И хотя я стал почти каменным, я пожалел, что затеял это: Чувал готов был расплакаться. Но не мог же я позволить, чтобы он покрикивал на меня. Я перелез через спинку парты, сел на свое место рядом с Чувалом, уперся спиной в стену, а ногами стал спихивать Чувала. Он цеплялся за парту, упирался, но вдруг вскочил и выбежал из класса. Вот нежная душа! Я догадывался, куда он убегает: в парк. С ним такое случается: смотрит учитель, а Чувала на уроке нет. Где Чувалов? В парке! Раза два пробовали об этом с его мамой говорить. Но она такая же странная, как и ее сын: начинала нервничать и только одно повторяла: "Не трогайте вы его, не трогайте! Погуляет - вернется". Вот учителя и махнули рукой на эти странности Чувала: учится он хорошо, к тому же такой застенчивый, что его так и хочется похвалить.

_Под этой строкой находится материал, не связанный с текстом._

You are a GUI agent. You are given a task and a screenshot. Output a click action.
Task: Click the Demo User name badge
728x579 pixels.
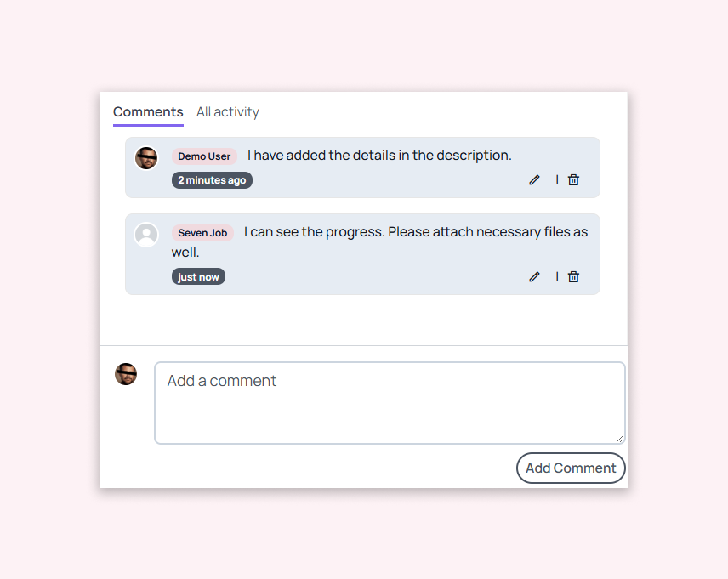click(204, 156)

Но на этот раз Чувал в коридоре наткнулся на маму Хиггинса, она вернула его в класс. Началось разбирательство. Чувал молчал. Ему теперь вздумалось улыбаться: что это, мол, я выкинул такое? Не хотел он перед всем классом признать, что я его обидел. Эту улыбку надо было видеть. В классе притихли. Что он со мной делал этой улыбкой! Щипать в глазах начало - я чуть не раскаменел. На Свету Подлубную эта улыбка тоже подействовала: Света рассказала маме Хиггенса, из-за чего Чувал хотел убежать. На меня Света бросала презрительные взгляды.